— THE TASK —
Return the run of lines below that opens with the line containing "Toggle the Team" and closes with the line containing "Task: Click the Standard", keeping each one exact.

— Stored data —
>>>
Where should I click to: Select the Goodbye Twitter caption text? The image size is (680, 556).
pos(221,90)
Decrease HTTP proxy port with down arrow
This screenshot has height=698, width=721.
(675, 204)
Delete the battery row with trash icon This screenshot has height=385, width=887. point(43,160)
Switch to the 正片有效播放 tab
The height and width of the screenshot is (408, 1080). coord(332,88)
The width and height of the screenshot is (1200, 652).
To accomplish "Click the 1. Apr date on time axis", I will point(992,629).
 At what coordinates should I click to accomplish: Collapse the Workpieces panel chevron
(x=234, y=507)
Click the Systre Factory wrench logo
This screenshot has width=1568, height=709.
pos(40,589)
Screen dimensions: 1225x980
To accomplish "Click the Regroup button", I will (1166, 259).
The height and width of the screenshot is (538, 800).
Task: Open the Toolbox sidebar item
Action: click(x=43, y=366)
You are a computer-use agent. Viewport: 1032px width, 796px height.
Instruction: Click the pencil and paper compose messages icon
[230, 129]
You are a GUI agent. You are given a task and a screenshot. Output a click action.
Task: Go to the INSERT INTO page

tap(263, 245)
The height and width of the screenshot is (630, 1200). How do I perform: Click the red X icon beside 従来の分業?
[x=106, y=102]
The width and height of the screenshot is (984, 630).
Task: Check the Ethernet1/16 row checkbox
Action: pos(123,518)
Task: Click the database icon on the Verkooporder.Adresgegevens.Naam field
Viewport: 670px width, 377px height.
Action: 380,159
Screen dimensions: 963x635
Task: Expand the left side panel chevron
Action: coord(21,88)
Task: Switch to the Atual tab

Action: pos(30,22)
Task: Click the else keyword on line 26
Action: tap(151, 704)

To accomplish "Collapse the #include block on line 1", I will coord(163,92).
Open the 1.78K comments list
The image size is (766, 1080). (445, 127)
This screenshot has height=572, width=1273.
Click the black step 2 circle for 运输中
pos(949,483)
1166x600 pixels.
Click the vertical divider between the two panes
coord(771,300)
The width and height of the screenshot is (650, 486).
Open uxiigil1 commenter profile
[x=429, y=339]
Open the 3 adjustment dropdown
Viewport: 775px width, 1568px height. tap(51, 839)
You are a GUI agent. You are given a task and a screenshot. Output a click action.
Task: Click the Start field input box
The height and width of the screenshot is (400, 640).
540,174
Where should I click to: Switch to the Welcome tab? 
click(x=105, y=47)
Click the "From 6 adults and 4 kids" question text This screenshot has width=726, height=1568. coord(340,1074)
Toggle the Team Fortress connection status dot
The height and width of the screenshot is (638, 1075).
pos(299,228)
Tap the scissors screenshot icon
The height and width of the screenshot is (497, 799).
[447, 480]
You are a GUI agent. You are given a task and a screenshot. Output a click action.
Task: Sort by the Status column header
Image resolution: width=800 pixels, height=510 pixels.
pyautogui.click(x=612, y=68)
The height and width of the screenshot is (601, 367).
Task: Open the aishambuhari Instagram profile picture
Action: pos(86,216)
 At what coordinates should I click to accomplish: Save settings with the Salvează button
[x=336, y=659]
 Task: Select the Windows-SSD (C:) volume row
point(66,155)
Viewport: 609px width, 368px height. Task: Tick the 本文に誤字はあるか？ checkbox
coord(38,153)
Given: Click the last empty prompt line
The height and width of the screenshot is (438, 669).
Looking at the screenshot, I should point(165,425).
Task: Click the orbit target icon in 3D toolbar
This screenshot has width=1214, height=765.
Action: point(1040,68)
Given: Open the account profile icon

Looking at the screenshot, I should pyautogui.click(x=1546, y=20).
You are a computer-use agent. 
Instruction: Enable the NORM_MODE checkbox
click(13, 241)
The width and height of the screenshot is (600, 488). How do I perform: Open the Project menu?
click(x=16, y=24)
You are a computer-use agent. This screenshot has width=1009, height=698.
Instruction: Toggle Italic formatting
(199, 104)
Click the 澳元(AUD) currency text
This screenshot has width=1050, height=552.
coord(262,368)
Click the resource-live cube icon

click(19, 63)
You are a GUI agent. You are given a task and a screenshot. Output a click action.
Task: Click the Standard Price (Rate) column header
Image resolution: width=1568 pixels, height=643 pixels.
<<<
— EXERCISE OUTPUT —
Toggle the Team Fortress connection status dot
The height and width of the screenshot is (638, 1075).
pos(299,228)
Tap the scissors screenshot icon
The height and width of the screenshot is (497, 799).
[447, 480]
You are a GUI agent. You are given a task and a screenshot. Output a click action.
Task: Sort by the Status column header
Image resolution: width=800 pixels, height=510 pixels.
pyautogui.click(x=612, y=68)
The height and width of the screenshot is (601, 367).
Task: Open the aishambuhari Instagram profile picture
Action: pos(86,216)
 At what coordinates should I click to accomplish: Save settings with the Salvează button
[x=336, y=659]
 Task: Select the Windows-SSD (C:) volume row
point(66,155)
Viewport: 609px width, 368px height. Task: Tick the 本文に誤字はあるか？ checkbox
coord(38,153)
Given: Click the last empty prompt line
The height and width of the screenshot is (438, 669).
Looking at the screenshot, I should point(165,425).
Task: Click the orbit target icon in 3D toolbar
This screenshot has width=1214, height=765.
Action: point(1040,68)
Given: Open the account profile icon

Looking at the screenshot, I should pyautogui.click(x=1546, y=20).
You are a computer-use agent. 
Instruction: Enable the NORM_MODE checkbox
click(13, 241)
The width and height of the screenshot is (600, 488). How do I perform: Open the Project menu?
click(x=16, y=24)
You are a computer-use agent. This screenshot has width=1009, height=698.
Instruction: Toggle Italic formatting
(199, 104)
Click the 澳元(AUD) currency text
This screenshot has width=1050, height=552.
coord(262,368)
Click the resource-live cube icon

click(19, 63)
You are a GUI agent. You are given a task and a screenshot. Output a click action.
Task: Click the Standard Price (Rate) column header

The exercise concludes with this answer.